Bild: Emmanuel Macron liebt Unternehmersprache
Stellen wir uns vor, Angela Merkel würde uns als störrische Landsleute
bezeichnen, unfähig zum Wandel. Sie würde behaupten, einige von uns seien
Faulenzer, viele Frauen Analphabeten. Sie würde Menschen, denen sie in
einer Bahnhofshalle begegnet, einteilen in jene, die ihr Leben meistern,
und jene, die schlichtweg nichts sind. Schließlich würde sie damit prahlen,
selbst schon beim Überqueren der Straße einen Job finden zu können, uns
aber dazu auffordern, es doch mal mit Arbeiten zu probieren, wenn wir uns
einen Anzug kaufen wollen.
Ja, was wäre dann? Empörung? Revolte? Wut? Auf jeden Fall kämen derlei
Äußerungen dem Bild von Frau Merkel sicher nicht zugute. Dieu merci, sie
stammen nicht aus ihrem Mund. Nein, es handelt sich um ein Best-of an
markigen Kommentaren des französischen Präsidenten Emmanuel Macron, mit dem
Merkel erst in dieser Woche einen neuen [1][Freundschaftspakt] geschlossen
hat. Doch während Macron in Aachen feierlich den Geist der
deutsch-französischen Aussöhnung beschwor und mit staatstragender Miene von
Europa schwärmte, zogen draußen Menschen in gelben Warnwesten durch die
Straßen, wie in Frankreich [2][schon seit drei Monaten], immer wieder
samstags. Angeheizt auch durch Macrons Punchlines, diese bissigen Sätze,
mit denen er in Frankreich um sich wirft und die man als Zuhörer seiner
Reden auf internationalem Parkett nicht vermuten würde.
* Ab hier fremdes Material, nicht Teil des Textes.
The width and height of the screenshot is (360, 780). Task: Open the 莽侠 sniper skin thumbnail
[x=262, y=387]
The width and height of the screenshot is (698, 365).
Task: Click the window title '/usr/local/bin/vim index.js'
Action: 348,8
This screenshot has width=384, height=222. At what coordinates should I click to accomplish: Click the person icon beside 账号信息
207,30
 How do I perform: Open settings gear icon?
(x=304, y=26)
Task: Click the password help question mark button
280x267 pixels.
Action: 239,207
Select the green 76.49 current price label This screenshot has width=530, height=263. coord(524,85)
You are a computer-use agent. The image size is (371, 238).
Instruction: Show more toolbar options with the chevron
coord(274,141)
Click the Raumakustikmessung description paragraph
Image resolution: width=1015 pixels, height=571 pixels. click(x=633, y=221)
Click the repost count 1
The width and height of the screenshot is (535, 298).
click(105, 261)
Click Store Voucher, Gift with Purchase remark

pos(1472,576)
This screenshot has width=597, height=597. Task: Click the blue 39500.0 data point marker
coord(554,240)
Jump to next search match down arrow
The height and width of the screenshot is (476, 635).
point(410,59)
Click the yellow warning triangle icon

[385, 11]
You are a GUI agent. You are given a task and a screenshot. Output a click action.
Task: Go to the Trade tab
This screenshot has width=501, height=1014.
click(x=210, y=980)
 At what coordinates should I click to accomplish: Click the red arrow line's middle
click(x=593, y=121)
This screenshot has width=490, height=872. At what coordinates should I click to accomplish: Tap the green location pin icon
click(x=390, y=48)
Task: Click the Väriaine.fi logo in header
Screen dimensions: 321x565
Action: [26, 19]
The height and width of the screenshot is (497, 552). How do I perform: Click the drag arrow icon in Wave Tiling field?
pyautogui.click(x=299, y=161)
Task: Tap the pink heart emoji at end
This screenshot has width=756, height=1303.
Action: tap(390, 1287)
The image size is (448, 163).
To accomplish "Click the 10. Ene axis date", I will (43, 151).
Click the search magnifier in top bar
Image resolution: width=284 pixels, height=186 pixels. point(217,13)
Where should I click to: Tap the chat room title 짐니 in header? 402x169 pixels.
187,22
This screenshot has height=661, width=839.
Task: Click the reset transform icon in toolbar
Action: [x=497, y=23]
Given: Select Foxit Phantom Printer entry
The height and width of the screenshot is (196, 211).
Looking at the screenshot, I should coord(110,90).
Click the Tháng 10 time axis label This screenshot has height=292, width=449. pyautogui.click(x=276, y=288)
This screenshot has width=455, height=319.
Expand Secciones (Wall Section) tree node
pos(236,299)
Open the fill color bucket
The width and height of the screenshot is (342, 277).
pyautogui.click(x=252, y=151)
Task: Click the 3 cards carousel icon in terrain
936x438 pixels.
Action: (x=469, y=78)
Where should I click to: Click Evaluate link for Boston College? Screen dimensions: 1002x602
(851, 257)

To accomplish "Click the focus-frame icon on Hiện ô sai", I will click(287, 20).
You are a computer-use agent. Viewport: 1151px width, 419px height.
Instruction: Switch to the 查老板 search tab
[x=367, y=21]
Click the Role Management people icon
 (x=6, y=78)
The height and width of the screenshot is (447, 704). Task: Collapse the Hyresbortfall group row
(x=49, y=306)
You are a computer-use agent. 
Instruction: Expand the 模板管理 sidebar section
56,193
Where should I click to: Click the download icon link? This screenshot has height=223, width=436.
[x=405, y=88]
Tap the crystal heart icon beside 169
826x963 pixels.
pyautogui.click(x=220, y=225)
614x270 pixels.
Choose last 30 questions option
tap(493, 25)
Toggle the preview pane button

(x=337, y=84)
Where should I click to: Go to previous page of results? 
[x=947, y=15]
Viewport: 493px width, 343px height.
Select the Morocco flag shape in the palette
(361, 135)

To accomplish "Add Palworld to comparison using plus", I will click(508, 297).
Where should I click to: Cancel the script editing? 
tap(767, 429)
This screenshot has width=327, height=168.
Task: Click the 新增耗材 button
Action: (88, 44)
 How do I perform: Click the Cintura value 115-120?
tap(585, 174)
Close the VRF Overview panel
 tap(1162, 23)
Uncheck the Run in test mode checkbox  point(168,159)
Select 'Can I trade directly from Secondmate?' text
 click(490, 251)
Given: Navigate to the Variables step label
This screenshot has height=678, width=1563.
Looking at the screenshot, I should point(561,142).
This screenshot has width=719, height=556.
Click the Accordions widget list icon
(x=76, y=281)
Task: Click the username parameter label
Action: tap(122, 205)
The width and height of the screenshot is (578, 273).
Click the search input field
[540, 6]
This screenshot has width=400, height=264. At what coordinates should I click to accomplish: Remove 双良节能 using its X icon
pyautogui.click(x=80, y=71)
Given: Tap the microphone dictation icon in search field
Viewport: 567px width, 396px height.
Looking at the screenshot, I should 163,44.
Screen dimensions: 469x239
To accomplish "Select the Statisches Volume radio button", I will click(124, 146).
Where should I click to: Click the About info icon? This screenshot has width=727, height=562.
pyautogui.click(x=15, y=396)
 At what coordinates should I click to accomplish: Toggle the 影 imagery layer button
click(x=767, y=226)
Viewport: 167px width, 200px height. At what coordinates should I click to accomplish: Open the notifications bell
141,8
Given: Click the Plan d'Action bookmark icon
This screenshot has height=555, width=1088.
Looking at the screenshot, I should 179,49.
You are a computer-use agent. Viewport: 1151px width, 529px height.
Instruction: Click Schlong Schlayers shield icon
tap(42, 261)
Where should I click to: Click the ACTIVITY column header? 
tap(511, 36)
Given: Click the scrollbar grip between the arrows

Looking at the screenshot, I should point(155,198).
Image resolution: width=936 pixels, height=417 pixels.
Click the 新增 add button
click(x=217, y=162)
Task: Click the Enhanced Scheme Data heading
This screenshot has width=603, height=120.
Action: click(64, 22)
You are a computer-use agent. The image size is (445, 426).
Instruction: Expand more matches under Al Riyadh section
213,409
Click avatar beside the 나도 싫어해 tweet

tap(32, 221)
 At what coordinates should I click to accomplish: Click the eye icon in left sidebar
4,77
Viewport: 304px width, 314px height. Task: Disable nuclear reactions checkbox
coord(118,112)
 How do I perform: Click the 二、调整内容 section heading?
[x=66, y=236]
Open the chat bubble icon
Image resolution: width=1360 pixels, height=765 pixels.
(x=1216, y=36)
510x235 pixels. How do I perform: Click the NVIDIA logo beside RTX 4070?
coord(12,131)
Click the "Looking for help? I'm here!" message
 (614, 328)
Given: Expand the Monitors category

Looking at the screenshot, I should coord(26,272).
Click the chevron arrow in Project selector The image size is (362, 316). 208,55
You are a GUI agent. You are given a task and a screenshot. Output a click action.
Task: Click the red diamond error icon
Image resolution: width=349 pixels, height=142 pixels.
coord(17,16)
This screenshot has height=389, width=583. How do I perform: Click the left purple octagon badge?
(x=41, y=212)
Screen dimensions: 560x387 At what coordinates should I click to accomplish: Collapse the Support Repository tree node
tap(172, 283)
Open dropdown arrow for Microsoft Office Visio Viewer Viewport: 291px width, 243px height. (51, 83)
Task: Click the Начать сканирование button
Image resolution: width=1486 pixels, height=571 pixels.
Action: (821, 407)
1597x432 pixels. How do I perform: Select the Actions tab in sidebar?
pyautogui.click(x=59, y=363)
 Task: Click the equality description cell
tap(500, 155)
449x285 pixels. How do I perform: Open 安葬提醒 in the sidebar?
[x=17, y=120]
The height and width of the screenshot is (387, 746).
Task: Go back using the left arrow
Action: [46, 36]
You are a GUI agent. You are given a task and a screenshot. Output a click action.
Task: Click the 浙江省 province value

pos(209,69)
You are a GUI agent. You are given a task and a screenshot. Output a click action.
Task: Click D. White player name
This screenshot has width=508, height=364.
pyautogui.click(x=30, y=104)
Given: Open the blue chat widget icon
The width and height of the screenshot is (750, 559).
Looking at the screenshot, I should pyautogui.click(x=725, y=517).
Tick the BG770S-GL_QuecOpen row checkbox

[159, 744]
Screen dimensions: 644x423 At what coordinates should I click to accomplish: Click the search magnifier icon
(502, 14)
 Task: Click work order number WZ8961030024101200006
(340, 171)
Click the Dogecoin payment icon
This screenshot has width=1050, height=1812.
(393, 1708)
Die kleinen Macron-Sätze wirken wie Speerspitzen und lassen sich
hervorragend in sozialen Netzwerken teilen. Kaum eine Woche vergeht, ohne
dass er mit neuen verbalen Entgleisungen die Aufmerksamkeit auf sich zieht,
als sei es fast egal, wie man über ihn spricht, solange man über ihn
spricht. Dabei müssten seine Berater allmählich beten, er möge sich auf die
Zunge beißen. Wie soll es ihnen gelingen, das Bild des arroganten,
elitären, realitätsfremden Präsidenten aufzumöbeln, wenn dieser dauernd
belehrt, ermahnt, spottet und von oben herab frotzelt?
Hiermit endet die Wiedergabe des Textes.